Find E_r & E_θ for Grounded Conducting Sphere in Uniform Electric Field

[nmsurobert]

Homework Statement

Grounded conducting sphere in uniform electric field has potential
V(r,θ) = -V_o(1 - (R/r)³)*cosθ

Find E_r and E_θ.

Homework Equations

The Attempt at a Solution

In the textbook I found
E_r = -∂V/∂r

E_θ = -1/r ∂V/∂θ

Those are in the chapter we're working with but those two equations are in the section talking about the electric field of dipoles.
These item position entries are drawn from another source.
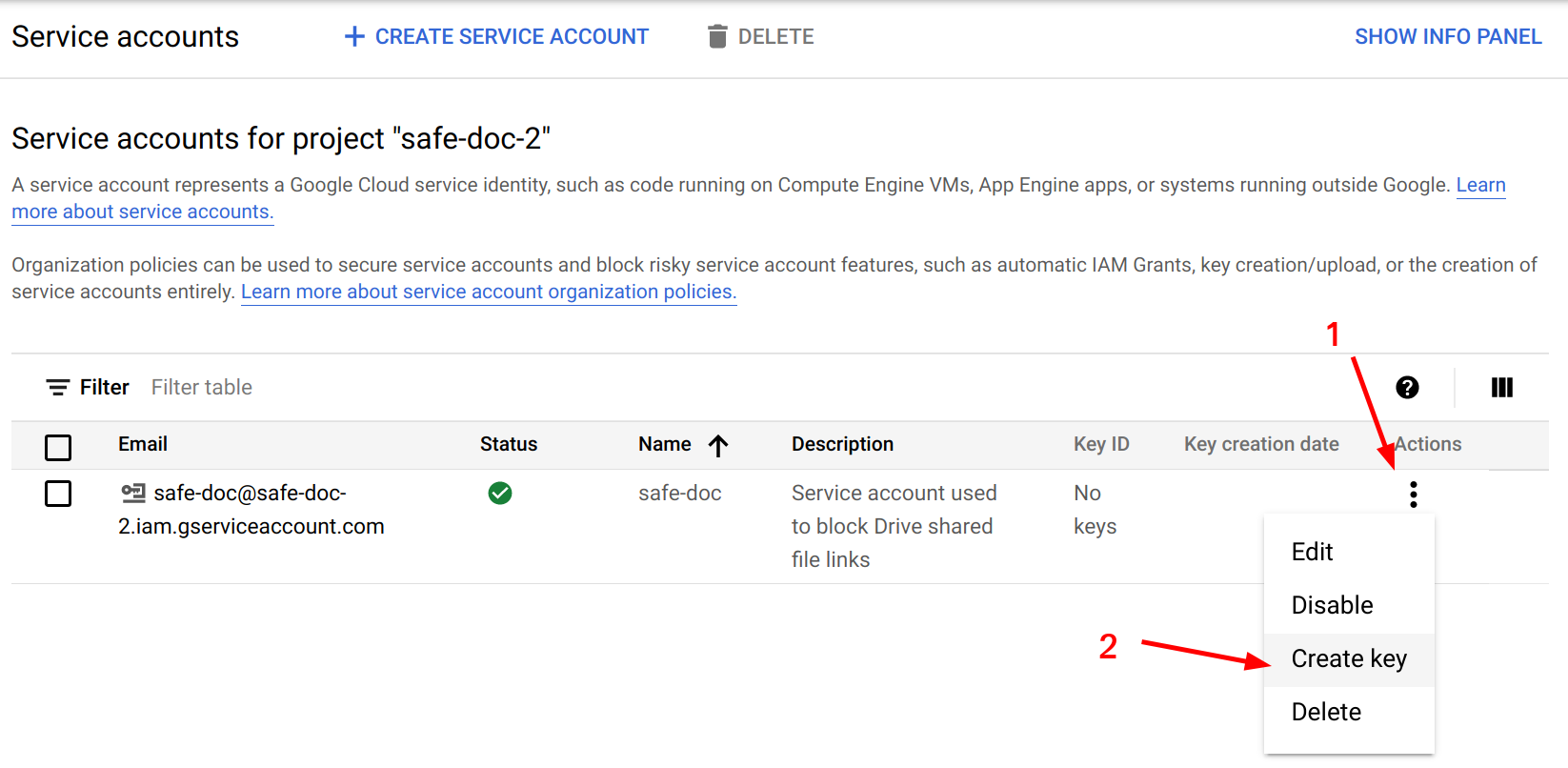
Task: Choose Disable in the actions menu
Action: click(1332, 605)
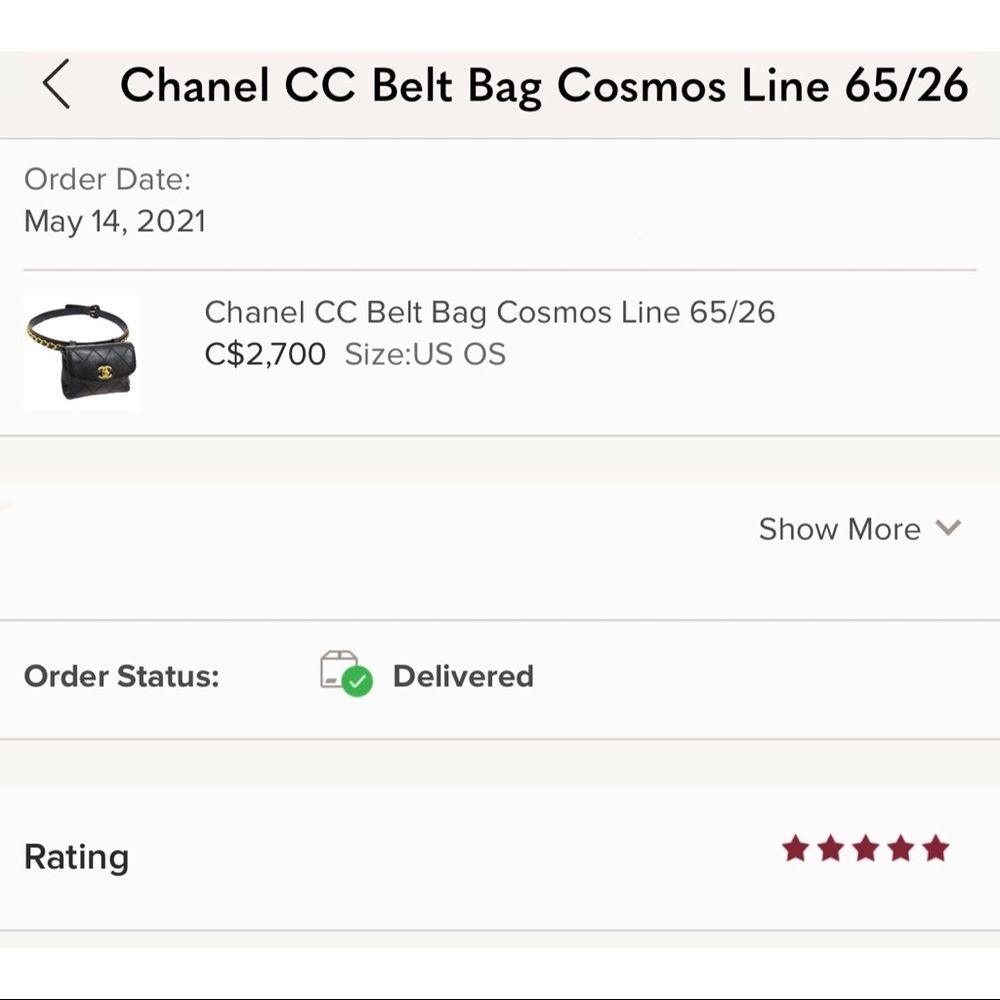
Task: Select the fourth rating star
Action: [900, 849]
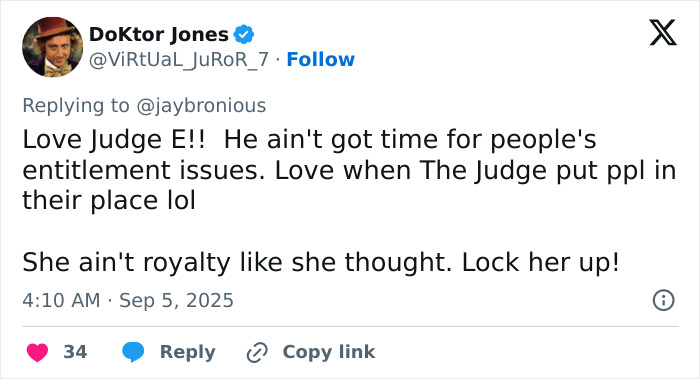Viewport: 700px width, 379px height.
Task: Click the "She ain't royalty" sentence
Action: pos(321,262)
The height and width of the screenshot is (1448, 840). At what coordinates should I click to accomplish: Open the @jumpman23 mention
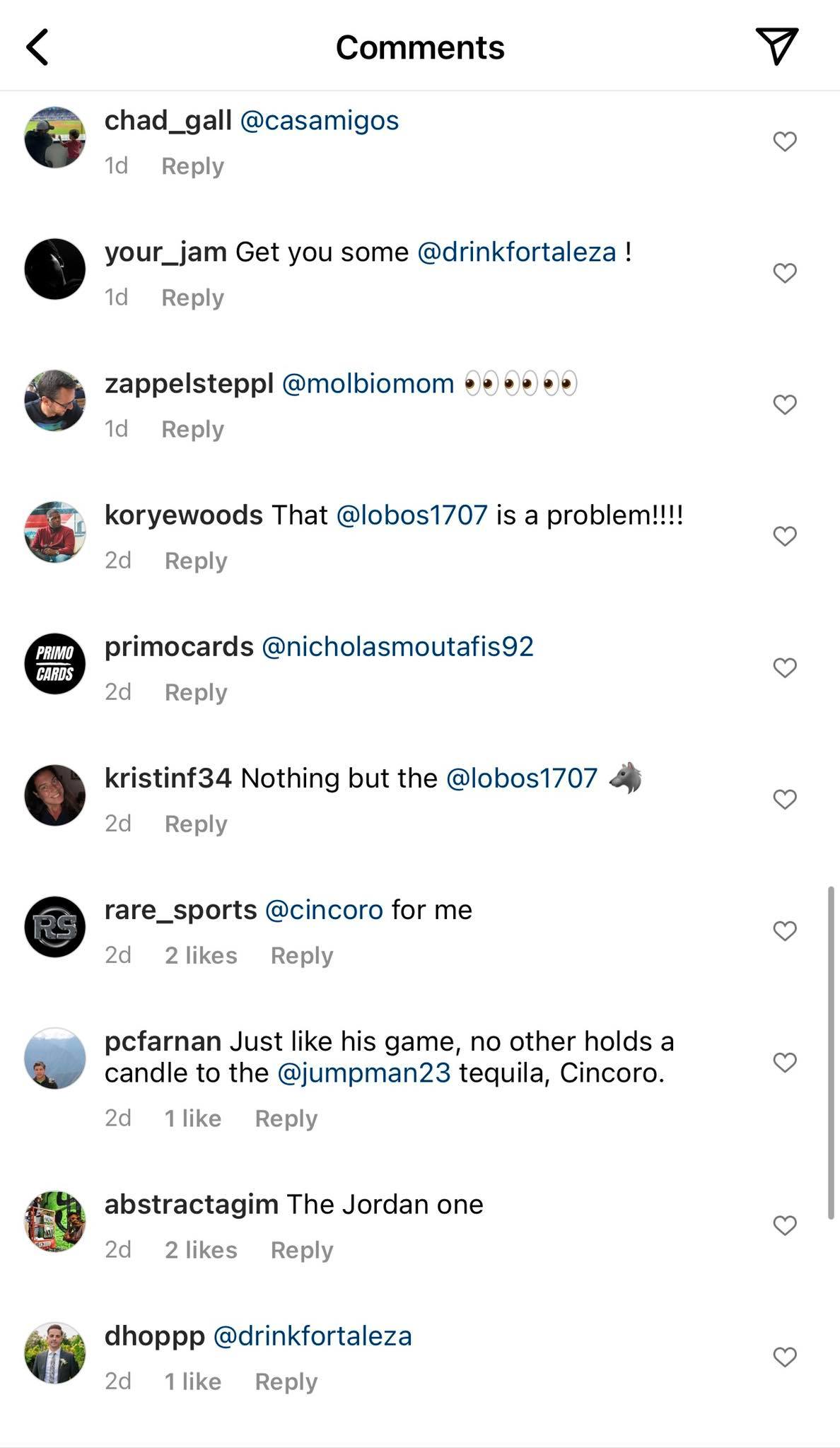click(363, 1073)
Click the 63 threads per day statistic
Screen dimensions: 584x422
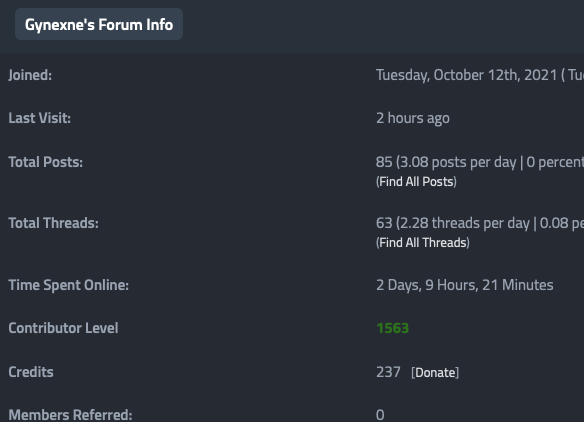(x=480, y=223)
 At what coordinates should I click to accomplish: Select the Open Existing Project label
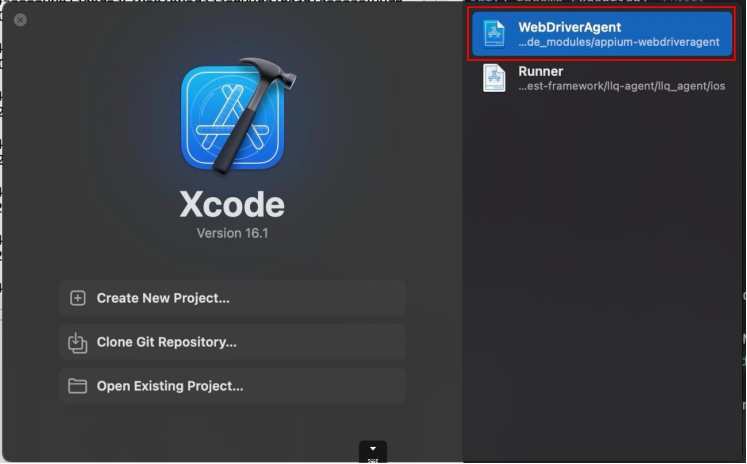(170, 386)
Do those equations apply for the problem I'm working on?

 

[Simon Bridge]

By definition: $\vec E = -\vec\nabla V$ ... you will need $\nabla$ in spherical-polar coordinates.

Check how the equations in your book were derived - make sure you understand the reasoning involved. Then you can make a determination about how appropriate they are for your situation.

 

[nmsurobert]

By definition: $\vec E = -\vec\nabla V$ ... you will need $\nabla$ in spherical-polar coordinates.

Check how the equations in your book were derived - make sure you understand the reasoning involved. Then you can make a determination about how appropriate they are for your situation.

the front of the book has a legend for the gradient in spherical coordinates so i used that. the question was just worded weird.

also, the question asks for "surface charge distribution of the sphere".
is that just the surface charge density?

σ = q/A?

 

[nmsurobert]

or ρ = ∈_o∇E

 

[Simon Bridge]

the front of the book has a legend for the gradient in spherical coordinates so i used that. the question was just worded weird.

Then you have the answer to your first question - well done.

also, the question asks for "surface charge distribution of the sphere".
is that just the surface charge density?

This is another odd wording I think. You seem quite good at figuring this stuff out...
How would you normally express a charge distribution?

 

[nmsurobert]

The word "distribution" is what's throwing me off but if this were an exam I'd say it's asking for area charge density. That's how the charge is distributed over the surface per unit area.